Recently, the defendants in FDIC as Receiver for Colonial Bank v. Chase Mortgage Finance Group, et al (Civ No. 1:12-cv-06166) filed a motion for judgment on the pleadings, asking the court to dismiss as time-barred the securities violations alleged against them by the FDIC.  In light of the Supreme Court’s holding in CTS Corp. v. Waldburger, 134 S. Ct. 2175 (2014), the defendants (which include J.P. Morgan, various Citi entities, Deutsche Bank, HSBC, and Credit Suisse, among others) argued that the three-year statute of repose found in Section 13 of the 1933 Act, 15 U.S.C. § 77m, which applies “whether or not the investor could have discovered the violation,” trumps the FDIC’s Extender Statute 12 U.S.C. § 1821(d)(14), enacted as part of the Financial Institutions Reform, Recovery, and Enforcement Act of 1989.

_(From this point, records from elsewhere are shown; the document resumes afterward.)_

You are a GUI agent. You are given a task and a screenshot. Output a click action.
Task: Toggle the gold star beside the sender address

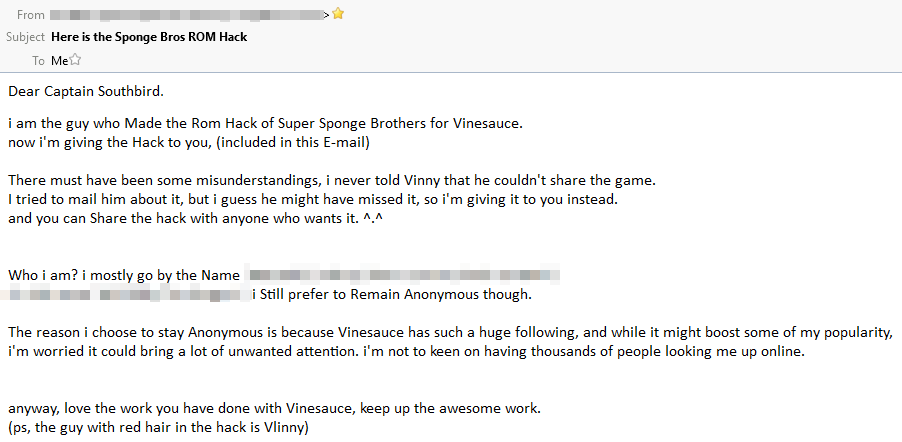coord(338,14)
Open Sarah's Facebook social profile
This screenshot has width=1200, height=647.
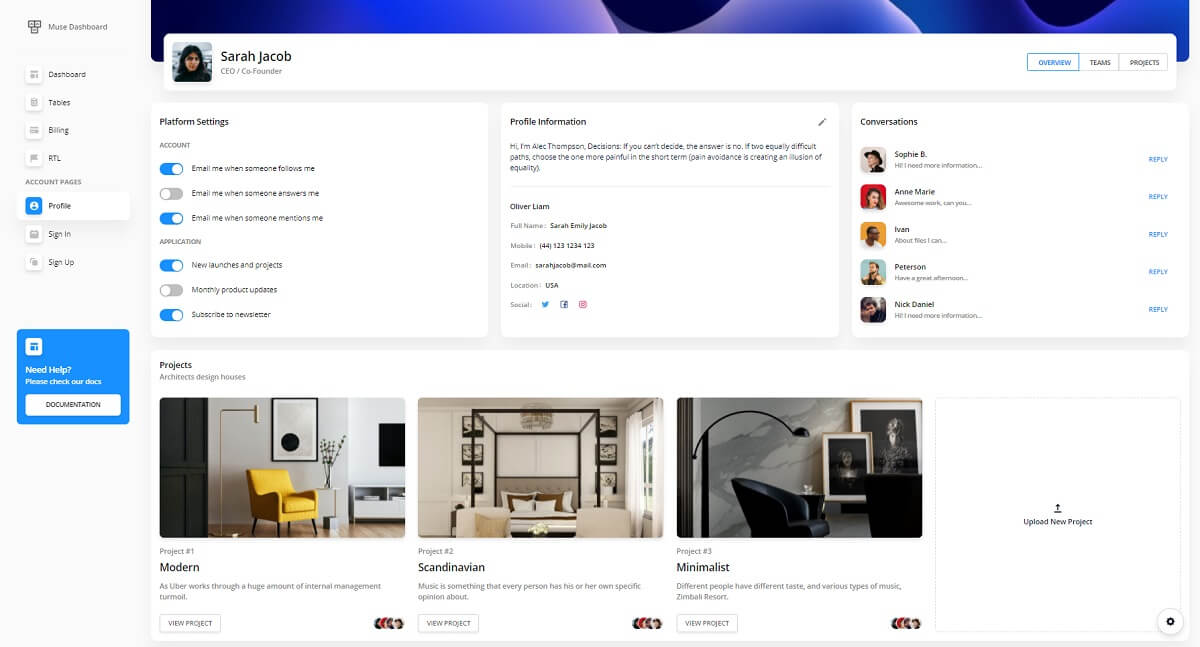click(564, 303)
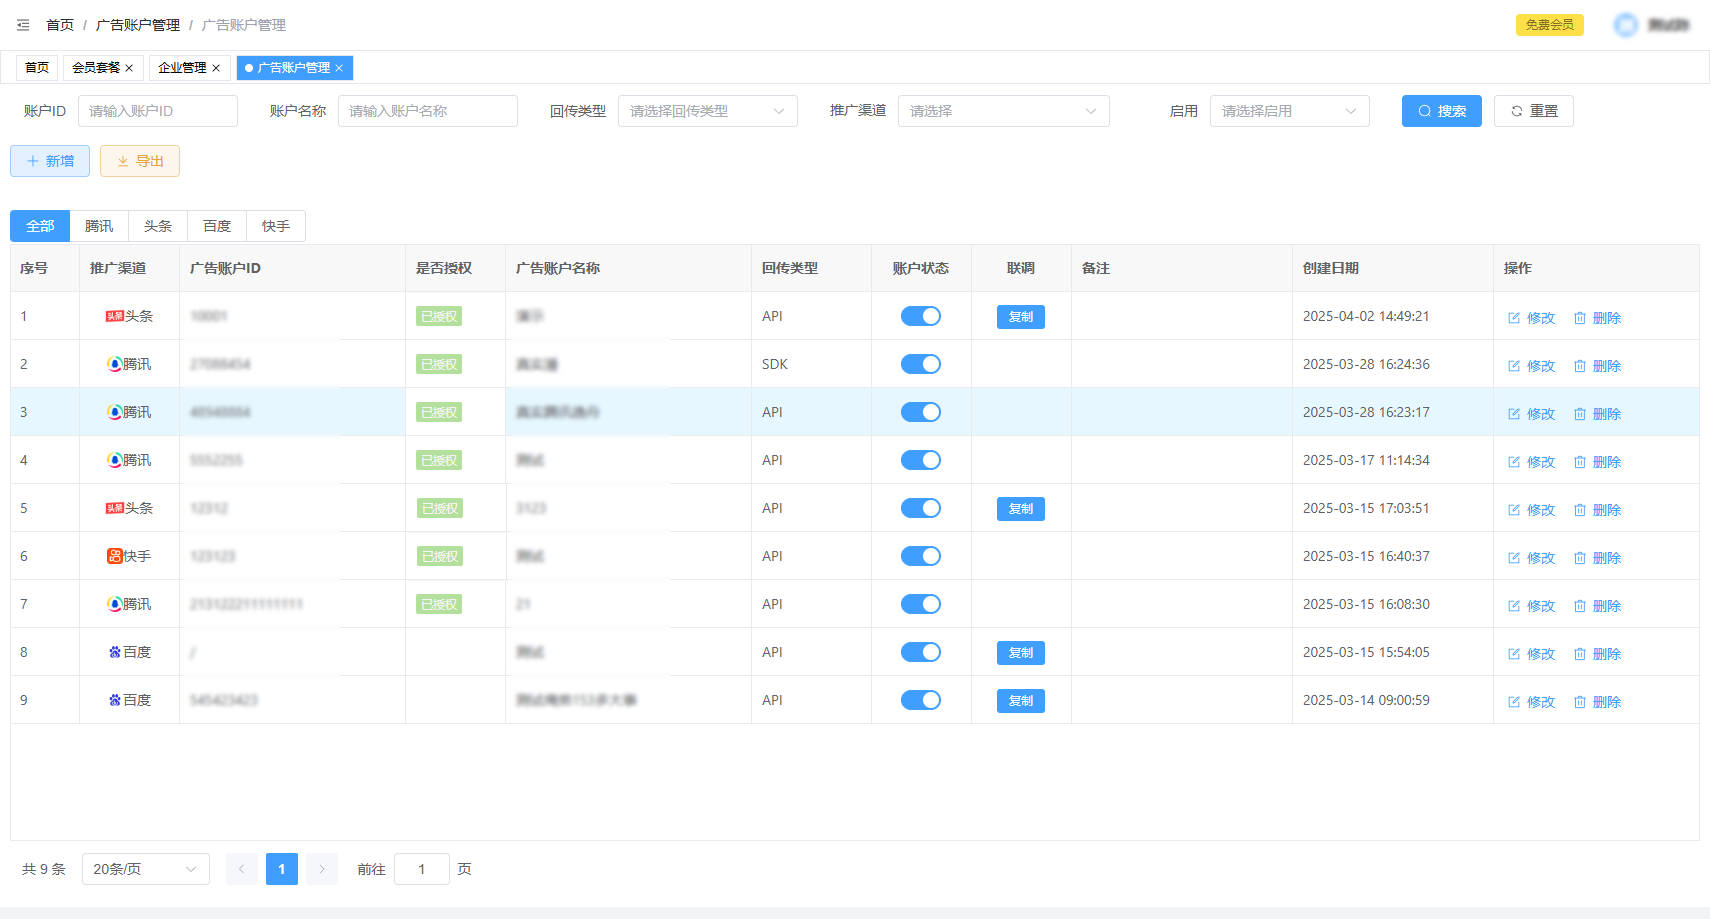Screen dimensions: 1710x919
Task: Click edit icon for row 1
Action: point(1514,318)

The defendants’ position exposes a fundamental conflict.  In their countless loan repurchase/indemnification suits against the originators from whom they purchased large quantities of loans that they resold and/or securitized, these same entities (and other big banks like them) have vehemently defended the timeliness of claims based on purported violations that occurred as early as, or earlier than, the ones at issue here. In this action, they have distinctly changed their tunes.

This is not the first time that these defendants’ tactics have called their level of sincerity in other actions into question.  In a November 13, 2012 motion to dismiss, the defendants argued that Colonial Bank should have been aware of the deficiencies of which the FDIC now complains at least as early as 2008, due to a “constant barrage of mainstream news articles criticizing RMBS products.”  Defendants cited numerous news articles and press releases from several prominent publications and institutions that referred by name to certain defendants, and discussed trends like the lax underwriting standards for mortgages, alarming delinquency and foreclosure rates, erosion of market discipline in the securitization process, and flaws in credit rating agencies’ assessments of borrower capacity. Given the amount of negative publicity pertaining to RMBSs at that time, the defendants urged that “no reasonable investor could claim ignorance in August 2008 of the claims that the FDIC is belatedly attempting to assert here.”  But “ignorance” of the possibility of defects is exactly what these entities and others like them have repeatedly claimed when filing repurchase/indemnification claims.

This case is a fascinating window into the psyche of these financial titans, who are all too happy to feign naiveté when it serves them, but then rail against plaintiffs who similarly buried their heads in the sand. If these entities employed the same level of common sense and candor in their own actions against the correspondent originators from whom they purchased loans, there would be far fewer such actions.